[YOUR ASSIGNMENT]:
After locating the line that contains "我的分享 (441, 101)", restate it and each later line word for word through the end of the records.

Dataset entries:
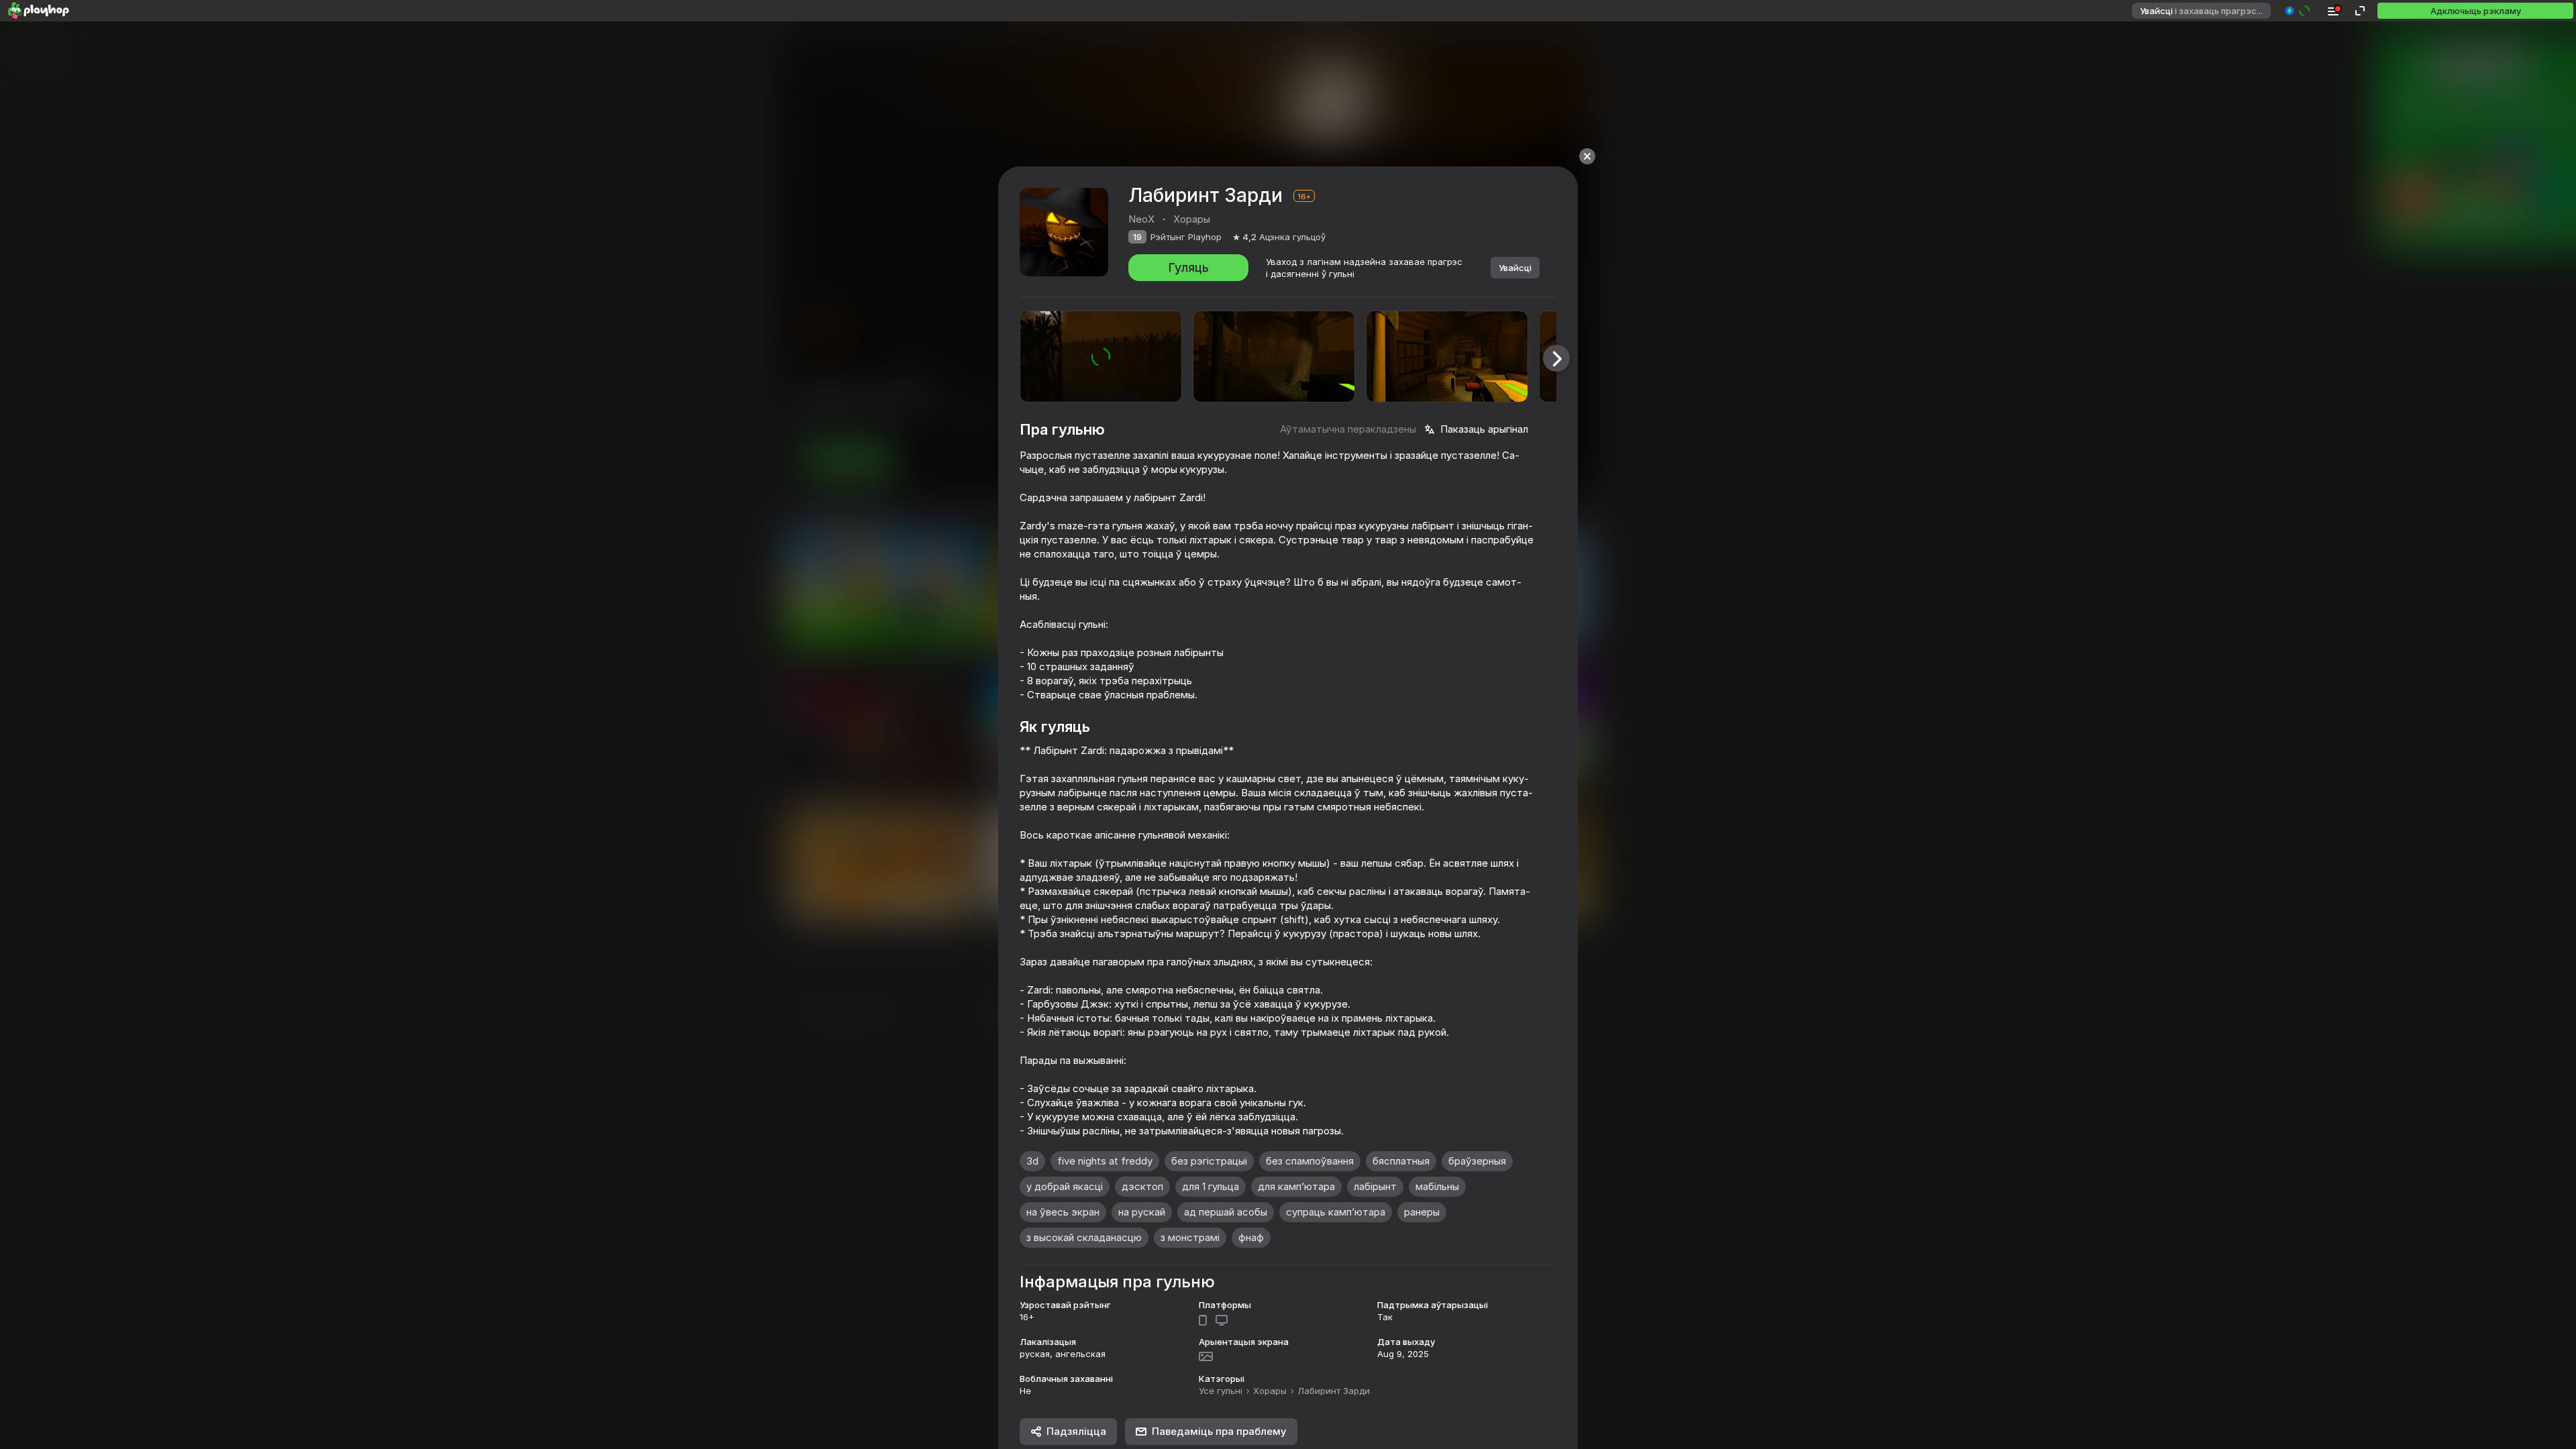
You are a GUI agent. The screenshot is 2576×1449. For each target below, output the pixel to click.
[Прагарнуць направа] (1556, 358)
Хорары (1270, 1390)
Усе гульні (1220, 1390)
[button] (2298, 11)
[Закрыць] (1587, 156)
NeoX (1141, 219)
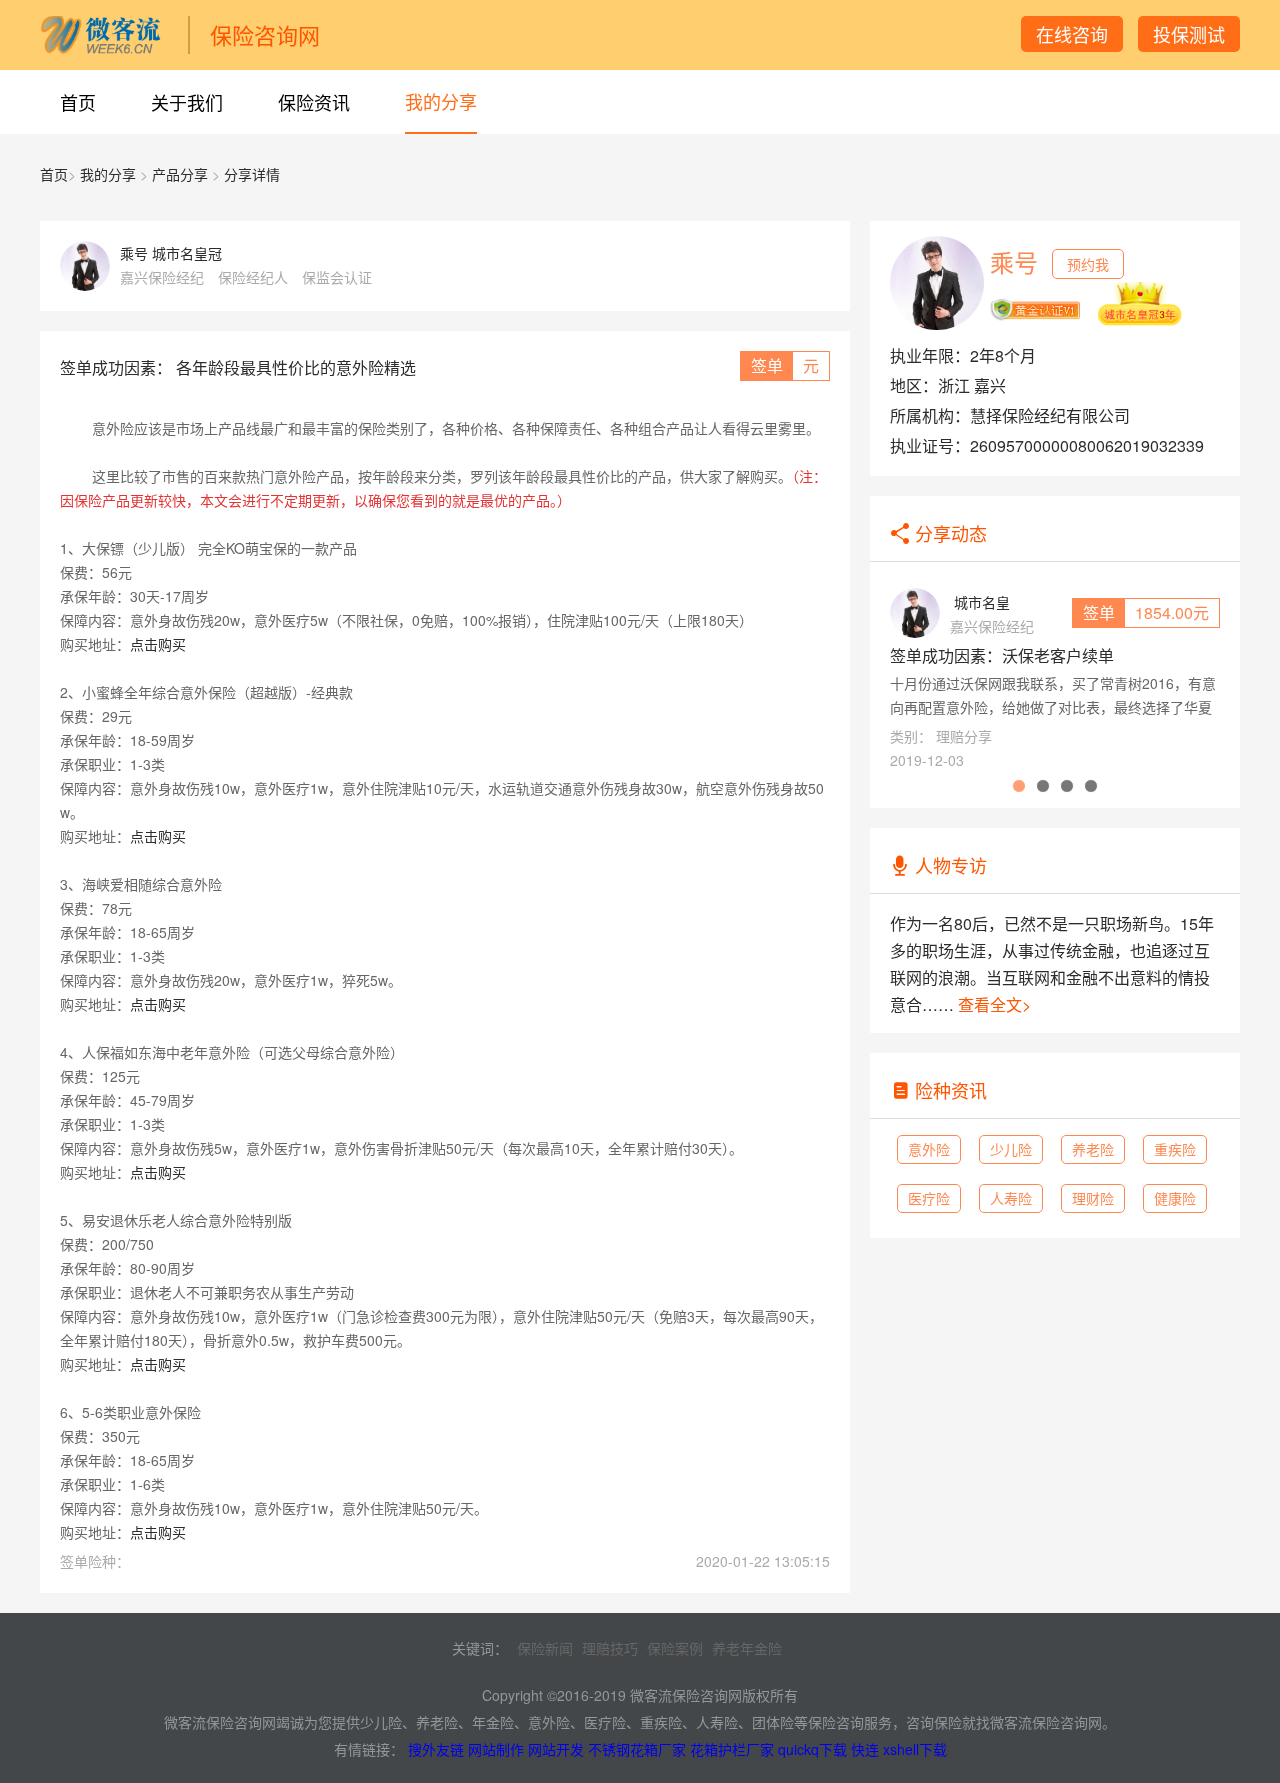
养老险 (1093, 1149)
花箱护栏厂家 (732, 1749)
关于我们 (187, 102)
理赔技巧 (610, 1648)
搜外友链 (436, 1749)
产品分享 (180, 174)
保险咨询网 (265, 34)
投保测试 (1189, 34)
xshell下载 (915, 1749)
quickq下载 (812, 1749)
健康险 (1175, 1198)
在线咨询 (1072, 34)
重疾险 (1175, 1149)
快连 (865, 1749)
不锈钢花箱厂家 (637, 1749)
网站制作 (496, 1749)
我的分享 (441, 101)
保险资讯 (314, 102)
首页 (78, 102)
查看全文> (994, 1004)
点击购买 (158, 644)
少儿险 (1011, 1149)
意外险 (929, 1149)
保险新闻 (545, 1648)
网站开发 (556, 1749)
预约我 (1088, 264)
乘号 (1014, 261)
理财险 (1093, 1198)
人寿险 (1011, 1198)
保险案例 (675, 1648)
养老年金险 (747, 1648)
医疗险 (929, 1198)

[ANSWER BOX]:
我的分享 (441, 101)
保险资讯 (314, 102)
首页 (78, 102)
查看全文> (994, 1004)
点击购买 (158, 644)
少儿险 (1011, 1149)
意外险 (929, 1149)
保险新闻 (545, 1648)
网站开发 (556, 1749)
预约我 (1088, 264)
乘号 (1014, 261)
理财险 (1093, 1198)
人寿险 (1011, 1198)
保险案例 (675, 1648)
养老年金险 (747, 1648)
医疗险 (929, 1198)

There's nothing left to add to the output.